§ **What is being asked**: In the passage about Peregrine Farm, in what year did Alex and Betsy close their business?

Document extract below:

Even though summers in the Piedmont have been a bit cooler since 2012, Alex and Betsy plan to continue their efforts to enhance the adaptive capacity of their farm to changing climate conditions. “I think we have been lulled into a little calmness here these last two years,” says Alex, “at least on the heat end. I keep waiting for it to come screaming back.” Even with the retreat from mid-summer production, securing water for crop production remains a top priority. “We continue to go back to thinking about water capture,” says Alex. “Are there any other ways that we can control water before it leaves the farm so that we can have it to use? Some of that has to do with windbreaks so we have lower evapotranspiration. We also have places for more ponds so that we can store all the water that does fall on our farm.” They also continue to select for crop cultivars that are well adapted to their farm conditions and believe that protected growing space — under row covers and in hoophouses and high tunnels — will become even more important for successful production as climate change effects intensify in coming years.

In 2019, Alex and Betsy scaled down their operation to just one half an acre – they were looking for more time off and less time in the heat – and finally closed their business in 2021 after 36 years in farming.  Today, they grow for themselves and simply enjoy living in the beauty of Peregrine Farm.

End of Document extract.
Exercise data below:

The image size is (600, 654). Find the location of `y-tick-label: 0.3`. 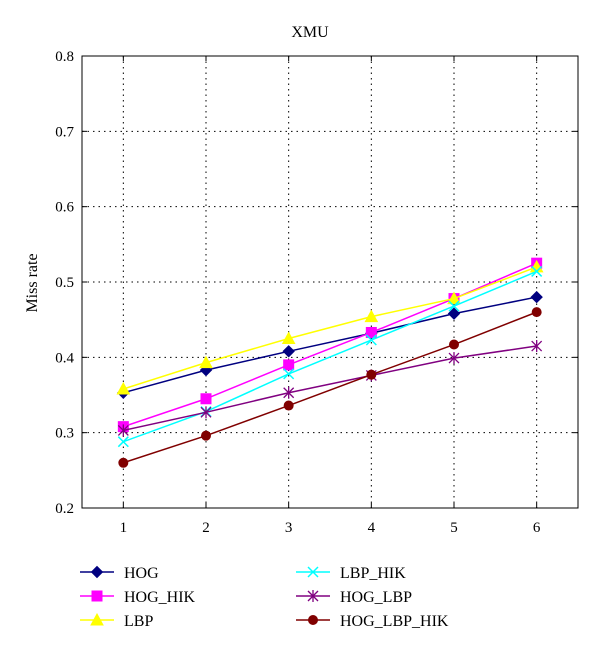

End of Exercise data.

§ **Task solution**: 2021